In the next section, Automation, we’ll see how the New Rich create management-free money and eliminate the largest remaining obstacle of all: themselves.
Q&A: QUESTIONS AND ACTIONS
People think it must be fun to be a super genius, but they don’t realize how hard it is to put up with all the idiots in the world.
—CALVIN, from Calvin and Hobbes
Blaming idiots for interruptions is like blaming clowns for scaring children—they can’t help it. It’s their nature. Then again, I had (who am I kidding—and have), on occasion, been known to create interruptions out of thin air. If you’re anything like me, that makes us both occasional idiots. Learn to recognize and fight the interruption impulse.
This is infinitely easier when you have a set of rules, responses, and routines to follow. It is your job to prevent yourself and others from letting the unnecessary and unimportant prevent the start-to-finish completion of the important.
This chapter differs from the previous in that the necessary actions, due to the inclusion of examples and templates, have been presented throughout from start to finish. This Q & A will thus be a summary rather than a repetition. The devil is in the details, so be sure to reread this chapter for the specifics.
The 50,000-foot review is as follows:
1. Create systems to limit your availability via e-mail and phone and deflect inappropriate contact.
Get the autoresponse and voicemail script in place now, and master the various methods of evasion. Replace the habit of “How are you?” with “How can I help you?” Get specific and remember—no stories. Focus on immediate actions. Set and practice interruption-killing policies.

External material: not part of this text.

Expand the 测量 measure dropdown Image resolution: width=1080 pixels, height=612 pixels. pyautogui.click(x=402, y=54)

Avoid meetings whenever possible:
Use e-mail instead of face-to-face meetings to solve problems.
Beg-off going (this can be accomplished through the Puppy Dog Close).

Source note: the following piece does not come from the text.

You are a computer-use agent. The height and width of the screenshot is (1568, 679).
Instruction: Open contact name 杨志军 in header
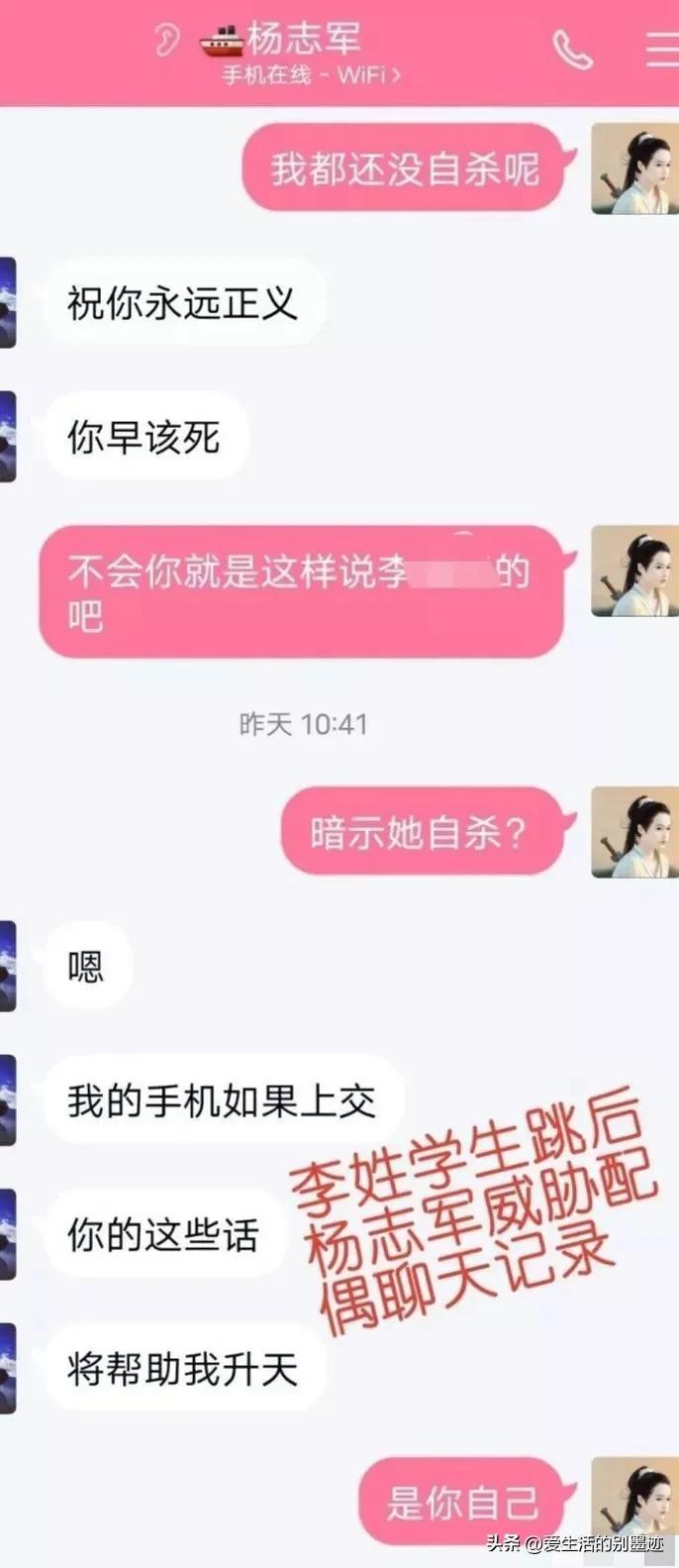pos(304,39)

If meetings are unavoidable, keep the following in mind:
Go in with a clear set of objectives.
Set an end time or leave early.
2. Batch activities to limit setup cost and provide more time for dreamline milestones.
What can I routinize by batching? That is, what tasks (whether laundry, groceries, mail, payments, or sales reporting, for example) can I allot to a specific time each day, week, month, quarter, or year so that I don’t squander time repeating them more often than is absolutely necessary?
3. Set or request autonomous rules and guidelines with occasional review of results.
Eliminate the decision bottleneck for all things that are nonfatal if misperformed. If an employee, believe in yourself enough to ask for more independence on a trial basis. Have practical “rules” prepared and ask the boss for the sale after surprising him or her with an impromptu presentation. Remember the Puppy Dog Close—make it a one-time trial and reversible.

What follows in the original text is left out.